Operation Night Watch has started on 8 July and is ongoing.@ https://www.rijksmuseum.nl/en/nightwatch
Rembrandt van Rijn painted The Night Watch (De Nachtwacht) in 1642. The painting is 363 cm × 437cm (it was cropped in 1715, these pieces have never been found) and weighs 337kg. It is the largest painting in Rembrandt’s line of work. The illustration is messy, like a snapshot, a group portrait of people actually doing something. The Night Watch is a story, a living scene.
In 1642 the 30 Years’ War was halfway through, and the Netherlands sought independence from Spain. It was a great time of prosperity for some Dutch citizens. The trade and plantations in the Dutch colonies were the basis for a lot of that wealth. Investment in art, collectables and business opportunities rose, as did poverty, war, forced labour, human trafficking and colonization…and thus, this period is called the Golden Age. The painting, like the name for this age, is a showcase of national pride. Today, many Dutchies have not been coming to terms with how its colonial past continues to play a role in the Dutch collective memory. It -the independence from Spain and break from Catholic state religion- made way for neo-liberalism. Amsterdam Museum Director Kiers said that this heritage of tolerance, free thought, and inclusion is still evidence that today is considered Golden Age for the Netherlands. “You can still feel these values around us today”, she avers, “entrepreneurship, creativity, tolerance.” wrote Shellie Karabell (a grey and wrinkly white journalist, a ‘Karen’), a former contributor on Forbes addressing “the county’s era of greatness” in 2017. But it wasn’t so great, was it? On September 13, 2019, Amsterdam Museum dropped the term ‘Golden Age’, arguing that it whitewashes the inequity of the period. The Rijksmuseum, where this painting is located for more than 200 years, still hasn’t dropped the term as far as I know of(?). Maybe, I question, it is time to drop not only this term but those museums altogether, but I’ll elaborate on this further at another time.
Back in 1642, it was pretty standard for civic guards or other military troops to commission group portraits, usually hung in their headquarters. The Night Watch was a commission from the Militia Company of District II. There are thirty-four figures depicted in this painting. Sixteen were confirmed members of the militia (the ones that paid). Captain Franz Banning Cocq and lieutenant Willem van Ruytenburch are the main focus points. The Militia are portrait as if they are about to march off. They were groups of able-bodied men who, if the need arose, could be called upon to defend the city or put down riots.
Dutch Militia proudly played a prominent part in towns, and some were well paid. Their formal duty was to defence and police. They consisted of locals citizens that volunteered (schutterij in Dutch) independent from the government but supported by the local order of the municipality and elite. It changed a bit in the 18th century, but the police that resembles what is known today didn’t exist until Napoleon came in 1810. The Dutch Corps de Maréchaussée and military officers came into being afterwards by 1814 under King Willem I to replace the French. A lot of reformations have taken place since.

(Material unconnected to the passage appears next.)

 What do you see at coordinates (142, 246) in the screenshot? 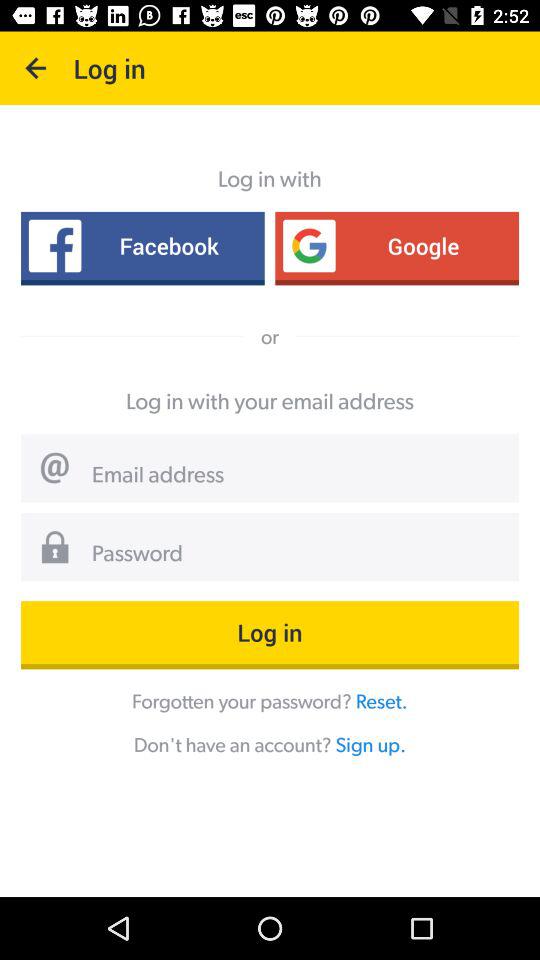
I see `tap the item next to google` at bounding box center [142, 246]. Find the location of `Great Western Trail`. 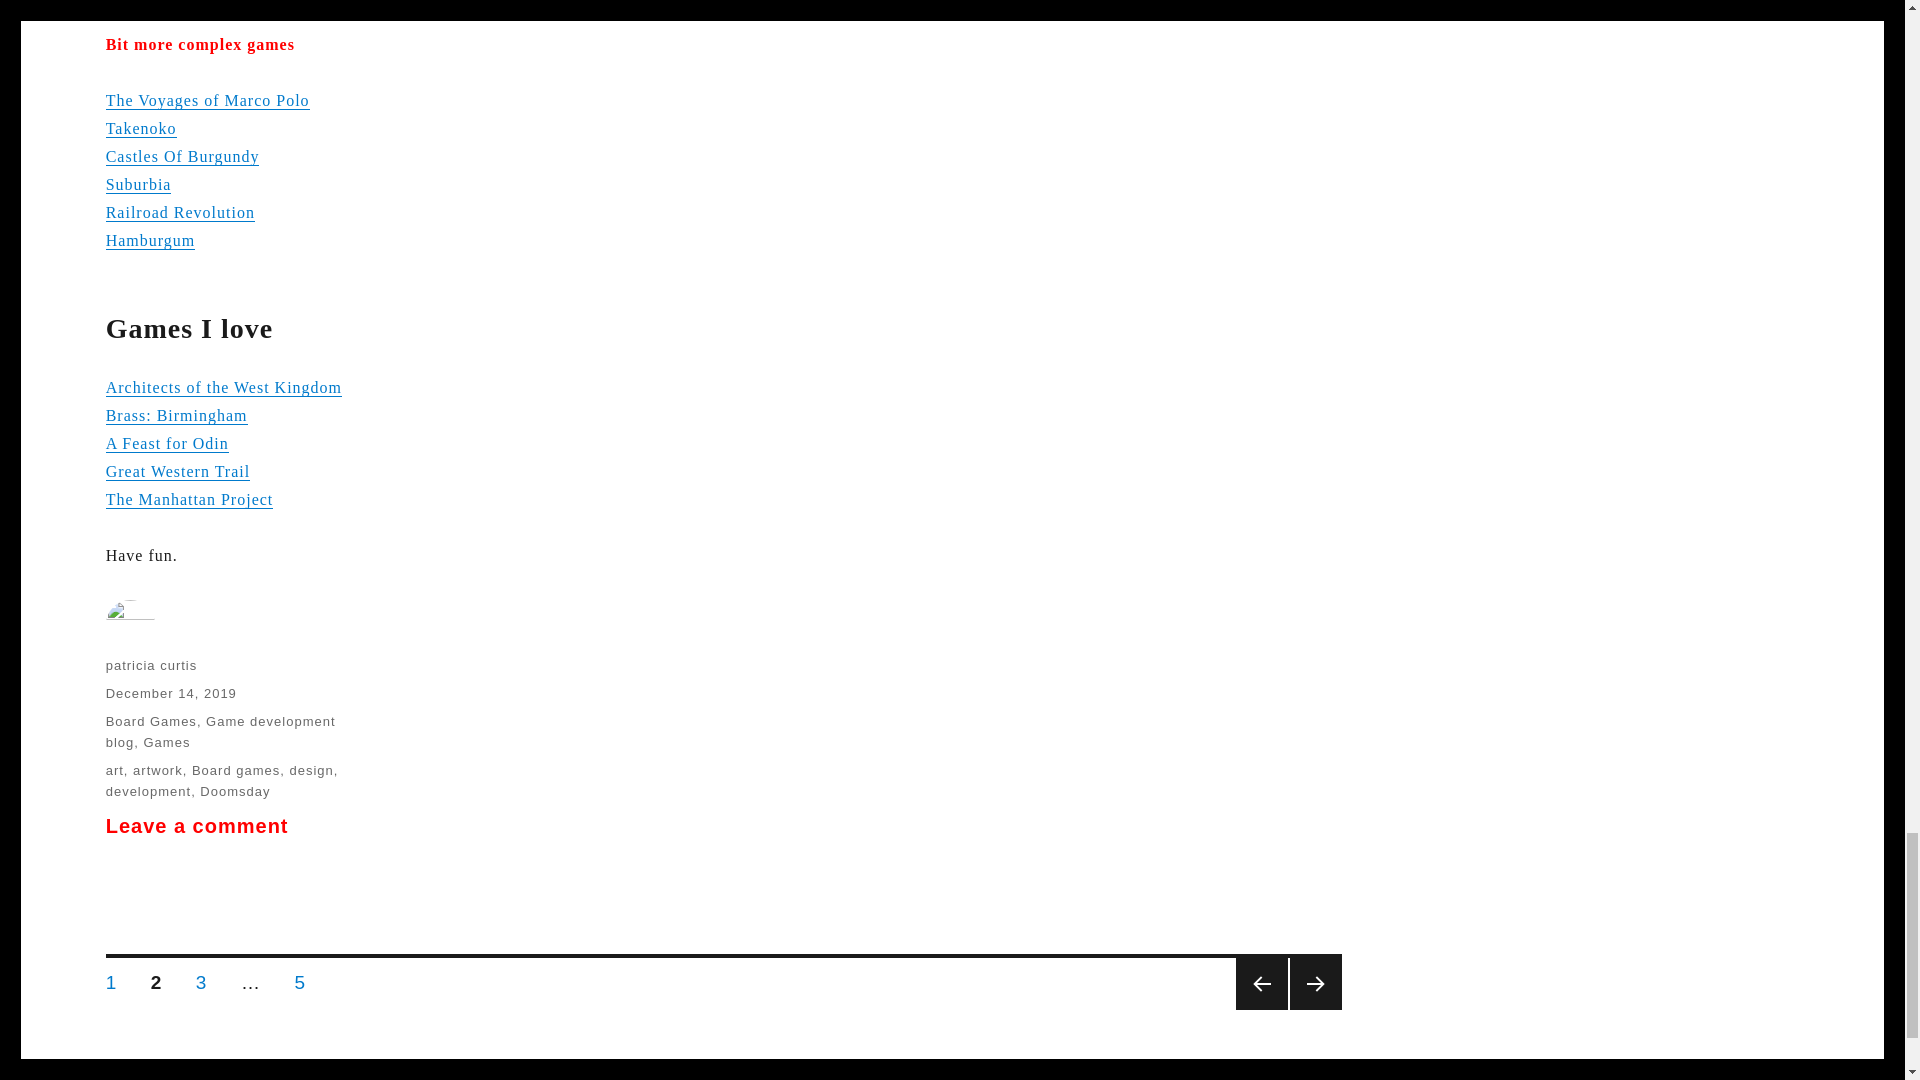

Great Western Trail is located at coordinates (178, 471).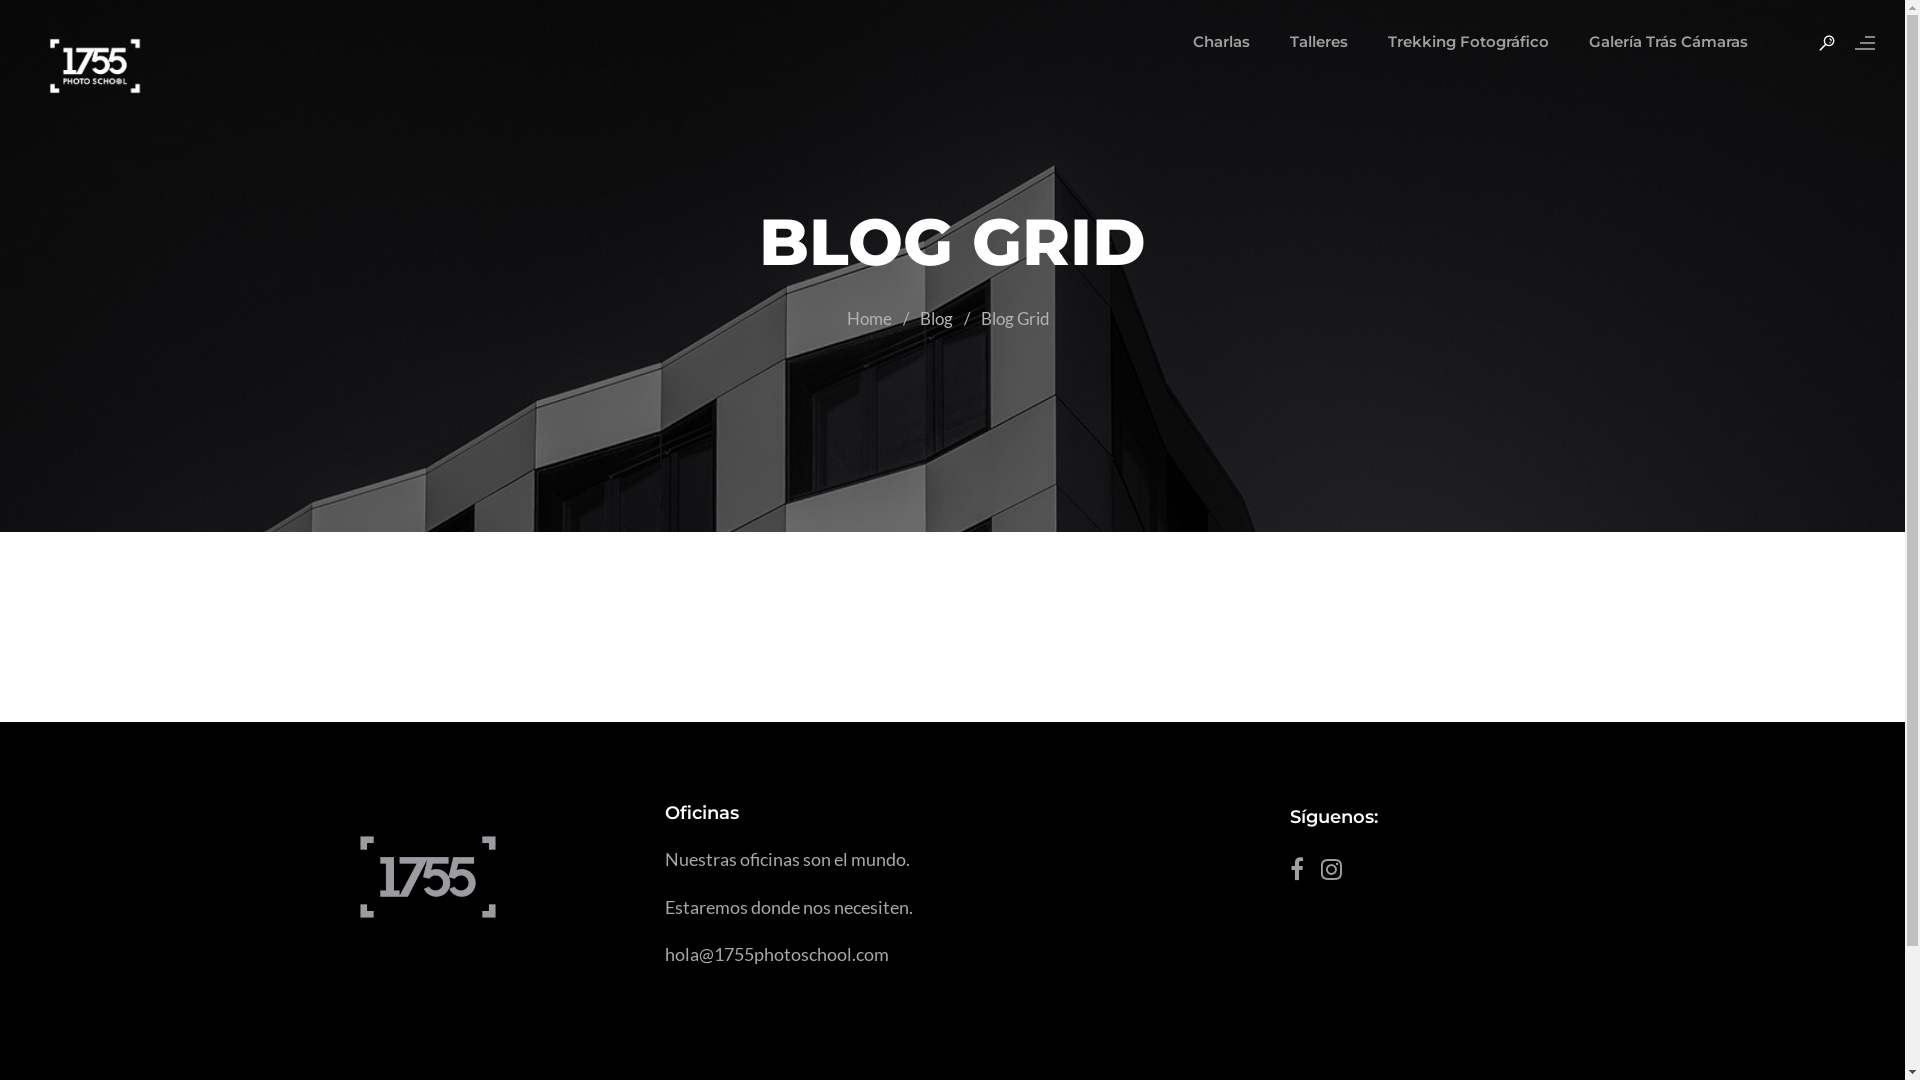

The painting is also known as Militia Company of District II under the Command of Captain Frans Banninck Cocq” and “The Shooting Company of Frans Banning Cocq and Willem van Ruytenburch“, “The Night Watch” is not its original name.
The history of The Night Watch is, in a sense, the history of art conservation. It used to have a golden glow applied during the 19th century when thick yellow varnishes were popular. The varnish cracked. The yellow varnish was taken off twice, and it looks pretty different now. “The difference was, quite literally, night and day – despite its nickname, The Night Watch doesn’t actually depict a night scene; the darkening layers of varnish, on top of Rembrandt’s painting style, made it look gloomier than intended.” wrote Victoria Turk for Wired.
1911, the painting is attacked with a knife. Again, in 1975, a museum visitor slashed the painting 12 times with a bread knife. He did it for the Lord, a Dutch teacher told bystanders that day. On 6 April 1990, another museum visitor sprayed the painting with a chemical. The varnish was damaged, not much more. These weren’t the only moments The Night Watch suffered, and it has been treated at least 25 times before. The painting is probably first restored in the 19th century or even earlier. The latest restoration research is taken place right now, but everything is delayed by the corona crisis. It is expected to cost three million euro and should’ve taken about a year. The actual restoration — originally scheduled to start in August 2020 — has now been rescheduled to begin in January 2021.